We all enjoy grumbling about the business schools in our institutions.  How their multi-million pound buildings swallow resources. How students are lured from other disciplines with shallow promises of employability. How the serious financial clout of business schools allows them to trample less worldly academic departments.

But what about the intellectual place of the academics and academic disciplines housed within their shiny and expensive walls? My doctoral research examines business schools as university departments that are staffed by conventionally-trained career academics, and considers them in this light. I suggest that there are at least three good reasons why we might pity the poor business school and the academics who work within them.

Business is a dirty word

The University does not have a happy relationship with ‘business’ and this antipathy has long roots.  The nineteenth-century’s gentlemanly distaste for the grubby world of trade morphed into activist opposition to industrial interference by the early 1970s. More recently, discourses of managerialism and marketisation raise the spectre of universities as businesses.
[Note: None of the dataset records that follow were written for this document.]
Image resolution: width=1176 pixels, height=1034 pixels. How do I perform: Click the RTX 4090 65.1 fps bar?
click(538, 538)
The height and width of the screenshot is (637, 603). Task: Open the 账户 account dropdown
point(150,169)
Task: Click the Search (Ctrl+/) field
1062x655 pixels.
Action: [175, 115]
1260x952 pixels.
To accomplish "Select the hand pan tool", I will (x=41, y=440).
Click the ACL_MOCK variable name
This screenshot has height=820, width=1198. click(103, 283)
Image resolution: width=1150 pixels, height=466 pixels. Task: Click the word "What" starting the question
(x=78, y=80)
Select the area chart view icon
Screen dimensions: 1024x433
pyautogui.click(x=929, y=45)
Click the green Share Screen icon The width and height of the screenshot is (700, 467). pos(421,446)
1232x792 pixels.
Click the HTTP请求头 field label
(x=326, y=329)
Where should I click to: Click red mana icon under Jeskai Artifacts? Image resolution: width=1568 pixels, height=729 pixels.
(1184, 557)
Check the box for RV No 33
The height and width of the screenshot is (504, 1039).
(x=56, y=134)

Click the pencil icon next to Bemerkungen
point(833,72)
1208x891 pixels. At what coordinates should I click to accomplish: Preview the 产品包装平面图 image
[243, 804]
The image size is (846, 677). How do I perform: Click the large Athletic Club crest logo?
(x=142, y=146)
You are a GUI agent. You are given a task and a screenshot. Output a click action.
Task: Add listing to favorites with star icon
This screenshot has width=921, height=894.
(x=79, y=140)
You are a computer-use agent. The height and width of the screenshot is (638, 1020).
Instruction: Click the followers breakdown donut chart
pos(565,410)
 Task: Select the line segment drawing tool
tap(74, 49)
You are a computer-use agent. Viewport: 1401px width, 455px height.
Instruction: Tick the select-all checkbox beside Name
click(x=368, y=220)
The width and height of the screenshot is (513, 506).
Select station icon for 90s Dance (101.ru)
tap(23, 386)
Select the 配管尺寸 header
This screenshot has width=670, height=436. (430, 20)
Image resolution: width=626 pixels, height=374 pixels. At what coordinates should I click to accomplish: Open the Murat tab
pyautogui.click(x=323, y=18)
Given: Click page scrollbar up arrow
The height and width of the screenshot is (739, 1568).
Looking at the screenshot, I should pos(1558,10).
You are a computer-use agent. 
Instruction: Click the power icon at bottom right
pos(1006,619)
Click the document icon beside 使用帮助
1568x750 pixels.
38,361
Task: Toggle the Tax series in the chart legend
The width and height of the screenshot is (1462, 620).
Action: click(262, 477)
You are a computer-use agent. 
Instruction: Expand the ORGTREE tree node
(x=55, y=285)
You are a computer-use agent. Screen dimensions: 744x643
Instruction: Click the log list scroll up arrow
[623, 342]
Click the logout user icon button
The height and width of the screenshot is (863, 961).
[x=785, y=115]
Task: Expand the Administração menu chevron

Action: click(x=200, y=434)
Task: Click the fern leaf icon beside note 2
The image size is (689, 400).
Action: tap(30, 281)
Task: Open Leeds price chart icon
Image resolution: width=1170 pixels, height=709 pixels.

All this fuels an innate academic mistrust of departments or disciplines branded with ‘business’. However rigorous or critical their research, business schools seem doomed to the eternal distrust of academic peers.

Cash cows are exploited

Business schools experience the same pressures to perform for the REF, NSS or TEF as any other academic department.  However, their academics jump through all these hoops while keeping the rest of the university afloat financially and competing in an idiosyncratic global marketplace for university business education. This can skew and compromise their ability to carry out worthwhile intellectual work. Academic life in the university cash cow milking parlour can be tough and dispiriting.

The academic scapegoat

The sheer number of UK business school academics and the quantity of associated research dominates the UK academic community. Business schools are always included in figures that demonstrate the growth and vigour of the social sciences. They are simultaneously ignored, marginalised, caricatured or disparaged by thinkers on higher education and the academic disciplines.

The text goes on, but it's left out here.